Explication du poème
Ce poème lyrique fut composé après la chute des Tang du Sud, alors que Li Yu, captif des Song, était emprisonné dans le palais de Bianjing (actuel Kaifeng, Henan). Jadis empereur régnant dans la splendeur, désormais prisonnier, la douleur d'avoir perdu son royaume le rongeait sans répit. Ce poème, né de ces circonstances tragiques, est saturé de chagrin patriotique et de désespoir existentiel, considéré comme l'œuvre la plus représentative de la mélancolie tardive de Li Yu.
Première strophe : « 帘外雨潺潺,春意阑珊,罗衾不耐五更寒。 »
Lián wài yǔ chán chán, chūn yì lán shān, luó qīn bù nài wǔ gēng hán.
Pluie murmurante au-delà des rideaux,
Le printemps décline,
Couverture de soie trop légère pour l'aube glaciale.
La pluie printanière tardive crée une atmosphère funèbre, symbole du destin irrémédiable du poète. "Couverture trop légère" évoque autant le froid physique que la solitude de l'âme.
Deuxième strophe : « 梦里不知身是客,一晌贪欢。 »
Mèng lǐ bù zhī shēn shì kè, yī shǎng tān huān.
Dans le rêve, j'oublie être un hôte captif,
M'accordant un instant de joie éphémère.
Le rêve lui restitue fugacement les splendeurs passées, rendant le réveil plus cruel encore. Ce contraste constitue le cœur déchirant du poème.
Troisième strophe : « 独自莫凭栏,无限江山,别时容易见时难。 »
Dú zì mò píng lán, wú xiàn jiāng shān, bié shí róng yì jiàn shí nán.
Seul, je renonce à m'appuyer sur la balustrade :
Ces rivières et montagnes infinies -
Si faciles à quitter, si impossibles à revoir.
Le geste interrompu de contempler le paysage symbolise l'irréversibilité de la perte. "Faciles à quitter" révèle l'amertume rétrospective d'un adieu inconscient.
Quatrième strophe : « 流水落花春去也,天上人间。 »
Liú shuǐ luò huā chūn qù yě, tiān shàng rén jiān.

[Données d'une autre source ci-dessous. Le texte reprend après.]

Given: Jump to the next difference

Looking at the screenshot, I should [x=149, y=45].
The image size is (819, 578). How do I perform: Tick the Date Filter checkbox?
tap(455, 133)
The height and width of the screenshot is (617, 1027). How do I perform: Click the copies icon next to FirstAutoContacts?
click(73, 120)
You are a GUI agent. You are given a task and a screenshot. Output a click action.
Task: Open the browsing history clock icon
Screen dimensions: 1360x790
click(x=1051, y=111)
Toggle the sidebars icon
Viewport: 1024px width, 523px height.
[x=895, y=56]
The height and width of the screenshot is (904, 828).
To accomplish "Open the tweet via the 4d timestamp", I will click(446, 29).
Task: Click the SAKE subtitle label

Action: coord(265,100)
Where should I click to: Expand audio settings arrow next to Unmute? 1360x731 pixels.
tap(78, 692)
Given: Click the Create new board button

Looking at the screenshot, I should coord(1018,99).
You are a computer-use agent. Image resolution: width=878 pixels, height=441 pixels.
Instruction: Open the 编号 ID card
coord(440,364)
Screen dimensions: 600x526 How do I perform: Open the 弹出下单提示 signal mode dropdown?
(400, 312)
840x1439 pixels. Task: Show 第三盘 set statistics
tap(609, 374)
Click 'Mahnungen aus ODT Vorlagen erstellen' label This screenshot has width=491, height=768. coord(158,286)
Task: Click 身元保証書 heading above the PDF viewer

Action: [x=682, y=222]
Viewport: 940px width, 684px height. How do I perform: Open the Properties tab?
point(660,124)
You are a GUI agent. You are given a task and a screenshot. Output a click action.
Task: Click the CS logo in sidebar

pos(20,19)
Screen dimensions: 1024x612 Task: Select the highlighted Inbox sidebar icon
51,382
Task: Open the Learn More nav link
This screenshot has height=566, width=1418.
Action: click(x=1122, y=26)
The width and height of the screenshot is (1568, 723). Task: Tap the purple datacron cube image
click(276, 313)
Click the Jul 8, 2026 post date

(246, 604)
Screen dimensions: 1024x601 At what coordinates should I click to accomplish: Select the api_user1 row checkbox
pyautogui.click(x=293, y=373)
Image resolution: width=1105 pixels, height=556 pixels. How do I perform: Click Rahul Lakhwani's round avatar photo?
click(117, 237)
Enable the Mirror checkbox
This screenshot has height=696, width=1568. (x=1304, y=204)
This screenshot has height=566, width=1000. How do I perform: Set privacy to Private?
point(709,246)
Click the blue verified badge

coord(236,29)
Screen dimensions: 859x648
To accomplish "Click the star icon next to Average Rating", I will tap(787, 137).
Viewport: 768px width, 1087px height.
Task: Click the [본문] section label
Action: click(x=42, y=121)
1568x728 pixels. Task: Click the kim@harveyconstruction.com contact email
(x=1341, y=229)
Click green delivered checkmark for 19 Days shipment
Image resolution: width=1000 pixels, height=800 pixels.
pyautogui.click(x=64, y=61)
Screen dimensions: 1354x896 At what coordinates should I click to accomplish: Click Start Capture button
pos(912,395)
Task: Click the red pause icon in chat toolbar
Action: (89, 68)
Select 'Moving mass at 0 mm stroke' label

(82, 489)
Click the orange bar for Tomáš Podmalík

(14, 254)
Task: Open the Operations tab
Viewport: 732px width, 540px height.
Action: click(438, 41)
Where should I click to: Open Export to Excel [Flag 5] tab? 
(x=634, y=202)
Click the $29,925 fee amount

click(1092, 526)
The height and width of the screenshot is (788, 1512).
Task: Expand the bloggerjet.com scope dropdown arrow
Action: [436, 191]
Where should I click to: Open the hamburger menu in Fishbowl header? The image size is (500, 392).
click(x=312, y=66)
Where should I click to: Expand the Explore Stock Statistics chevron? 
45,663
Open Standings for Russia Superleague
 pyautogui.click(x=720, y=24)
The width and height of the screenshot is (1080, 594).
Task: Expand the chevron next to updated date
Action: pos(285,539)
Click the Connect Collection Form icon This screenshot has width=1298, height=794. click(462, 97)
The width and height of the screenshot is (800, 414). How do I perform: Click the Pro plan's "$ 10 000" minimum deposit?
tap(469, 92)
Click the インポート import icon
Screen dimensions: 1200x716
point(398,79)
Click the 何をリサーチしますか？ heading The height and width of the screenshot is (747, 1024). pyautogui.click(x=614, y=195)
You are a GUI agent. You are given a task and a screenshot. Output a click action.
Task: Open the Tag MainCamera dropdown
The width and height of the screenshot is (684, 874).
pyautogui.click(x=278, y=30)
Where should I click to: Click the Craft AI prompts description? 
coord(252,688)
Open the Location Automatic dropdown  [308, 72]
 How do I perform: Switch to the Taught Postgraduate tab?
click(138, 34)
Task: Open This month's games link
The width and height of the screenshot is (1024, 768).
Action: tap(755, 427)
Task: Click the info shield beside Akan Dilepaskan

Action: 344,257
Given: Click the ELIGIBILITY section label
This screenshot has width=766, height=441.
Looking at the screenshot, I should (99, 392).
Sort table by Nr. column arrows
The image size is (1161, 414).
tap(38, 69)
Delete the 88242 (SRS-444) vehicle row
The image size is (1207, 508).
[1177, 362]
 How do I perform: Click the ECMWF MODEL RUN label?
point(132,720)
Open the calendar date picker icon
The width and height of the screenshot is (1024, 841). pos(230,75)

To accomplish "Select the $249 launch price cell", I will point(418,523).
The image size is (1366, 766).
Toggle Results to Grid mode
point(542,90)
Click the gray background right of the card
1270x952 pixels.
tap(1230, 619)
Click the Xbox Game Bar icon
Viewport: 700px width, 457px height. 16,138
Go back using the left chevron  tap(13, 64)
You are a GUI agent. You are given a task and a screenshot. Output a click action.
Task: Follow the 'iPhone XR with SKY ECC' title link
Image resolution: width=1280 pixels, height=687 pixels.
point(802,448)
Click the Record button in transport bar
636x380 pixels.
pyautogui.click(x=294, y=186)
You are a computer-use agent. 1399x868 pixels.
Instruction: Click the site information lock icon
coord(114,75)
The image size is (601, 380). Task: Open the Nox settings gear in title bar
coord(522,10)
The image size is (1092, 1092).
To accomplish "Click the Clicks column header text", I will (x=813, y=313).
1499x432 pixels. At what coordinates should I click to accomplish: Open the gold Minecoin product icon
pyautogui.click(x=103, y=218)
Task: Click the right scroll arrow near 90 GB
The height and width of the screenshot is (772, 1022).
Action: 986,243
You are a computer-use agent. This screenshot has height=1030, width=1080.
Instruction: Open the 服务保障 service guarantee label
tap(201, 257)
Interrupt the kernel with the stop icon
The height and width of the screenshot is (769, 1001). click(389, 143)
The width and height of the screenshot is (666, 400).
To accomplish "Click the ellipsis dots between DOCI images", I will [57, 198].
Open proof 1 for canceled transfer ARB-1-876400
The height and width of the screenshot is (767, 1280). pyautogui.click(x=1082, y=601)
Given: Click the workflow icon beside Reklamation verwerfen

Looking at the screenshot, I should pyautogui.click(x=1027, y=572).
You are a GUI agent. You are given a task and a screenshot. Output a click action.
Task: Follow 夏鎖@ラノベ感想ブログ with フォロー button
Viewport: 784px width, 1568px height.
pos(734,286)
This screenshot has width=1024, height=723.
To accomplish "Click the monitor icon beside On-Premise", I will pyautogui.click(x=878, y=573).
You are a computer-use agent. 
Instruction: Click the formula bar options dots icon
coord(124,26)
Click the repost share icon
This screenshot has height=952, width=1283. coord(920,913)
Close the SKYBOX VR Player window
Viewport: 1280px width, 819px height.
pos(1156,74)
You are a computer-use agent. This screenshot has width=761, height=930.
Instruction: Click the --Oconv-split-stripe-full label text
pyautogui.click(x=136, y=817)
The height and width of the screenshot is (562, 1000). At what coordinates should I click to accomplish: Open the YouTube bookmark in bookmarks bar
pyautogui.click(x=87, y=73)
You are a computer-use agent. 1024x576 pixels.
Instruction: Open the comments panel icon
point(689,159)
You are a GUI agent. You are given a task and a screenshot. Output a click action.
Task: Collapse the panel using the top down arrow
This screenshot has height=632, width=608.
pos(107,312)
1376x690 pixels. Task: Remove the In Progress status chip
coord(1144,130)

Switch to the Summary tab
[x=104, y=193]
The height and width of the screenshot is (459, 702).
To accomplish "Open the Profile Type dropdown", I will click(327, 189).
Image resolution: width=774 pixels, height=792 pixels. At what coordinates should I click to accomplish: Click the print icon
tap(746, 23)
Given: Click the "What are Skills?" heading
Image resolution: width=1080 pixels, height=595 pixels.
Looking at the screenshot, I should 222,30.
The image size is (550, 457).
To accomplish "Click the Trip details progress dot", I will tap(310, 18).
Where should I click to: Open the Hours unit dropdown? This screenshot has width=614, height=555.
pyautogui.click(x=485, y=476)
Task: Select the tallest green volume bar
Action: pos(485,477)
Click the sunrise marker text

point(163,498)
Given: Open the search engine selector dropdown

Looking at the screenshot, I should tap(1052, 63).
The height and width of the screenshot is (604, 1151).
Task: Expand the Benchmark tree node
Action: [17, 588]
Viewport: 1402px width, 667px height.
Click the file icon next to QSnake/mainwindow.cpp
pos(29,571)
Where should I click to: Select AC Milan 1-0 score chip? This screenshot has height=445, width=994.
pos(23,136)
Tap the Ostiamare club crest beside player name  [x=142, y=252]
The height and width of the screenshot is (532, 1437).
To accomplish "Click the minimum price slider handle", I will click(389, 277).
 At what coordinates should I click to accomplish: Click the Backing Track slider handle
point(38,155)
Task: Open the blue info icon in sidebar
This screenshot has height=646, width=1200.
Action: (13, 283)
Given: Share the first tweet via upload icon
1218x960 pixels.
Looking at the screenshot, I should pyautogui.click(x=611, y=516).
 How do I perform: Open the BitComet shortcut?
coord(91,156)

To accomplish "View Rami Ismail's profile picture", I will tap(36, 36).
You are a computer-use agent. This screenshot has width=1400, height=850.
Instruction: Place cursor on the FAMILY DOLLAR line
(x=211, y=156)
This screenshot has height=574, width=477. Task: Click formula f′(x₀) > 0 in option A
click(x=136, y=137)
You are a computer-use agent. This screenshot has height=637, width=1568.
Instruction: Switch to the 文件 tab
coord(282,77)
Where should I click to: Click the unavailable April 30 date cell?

Eaux fuyantes, fleurs tombées, le printemps s'en va -
Comme la distance entre ciel et terre.
Ces vers condensent toute la tragédie : la fuite inexorable du temps ("eaux fuyantes"), la chute des gloires ("fleurs tombées"), et l'abîme entre son passé impérial ("ciel") et sa condition présente ("terre").
Analyse approfondie
Le poème déploie la métaphore du "printemps qui s'en va" pour exprimer la nostalgie du royaume perdu. La première partie, construite sur des images concrètes (pluie, froid, rêve), oppose la réalité glacée aux illusions réconfortantes. La seconde partie passe à l'expression directe de la douleur, culminant dans l'image définitive de la chute ("ciel et terre"). L'œuvre tout entière vibre d'une mélancolie profonde et irrémédiable.
Spécificités stylistiques
- Paysages-émotions : Chaque élément naturel (pluie, aube, paysage) reflète un état psychologique.
- Structure en spirale : Du concret à l'abstrait, des sensations physiques à la métaphysique existentielle.
- Antithèse tragique : Les oppositions rêve/réalité, ciel/terre créent une tension dramatique.
- Condensation symbolique : "Eaux fuyantes, fleurs tombées" résume en quatre mots la vanité des choses.
Éclairages
Ce poème transcende le chagrin personnel pour toucher à l'universel. La chute de Li Yu, de la toute-puissance à la captivité, devient une méditation sur la fragilité des destins humains. Son œuvre nous rappelle que les empires comme les vies individuelles sont soumis au flux inexorable du temps - une leçon qui résonne à travers les siècles jusqu'à notre époque de mutations accélérées. La poésie devient ici l'ultime recours pour donner sens à l'insensé, beauté à l'irrémédiable.
Traducteur de poésie
Xu Yuanchong(许渊冲)
À propos du poète
Li Yu (李煜) (937 - 978 AD), empereur de la dynastie des Tang du Sud, était un artiste aux multiples talents, doué pour la calligraphie et la peinture, pour la poésie et les textes, et pour la musique. Ses poèmes, en particulier ceux de la fin de sa vie, exprimaient principalement ses sentiments uniques face à la vie, la tristesse de perdre son pays, le chagrin de ne pas pouvoir maîtriser sa propre vie, le vide et la désillusion de son destin, ainsi que la tristesse et le désespoir de sa vie.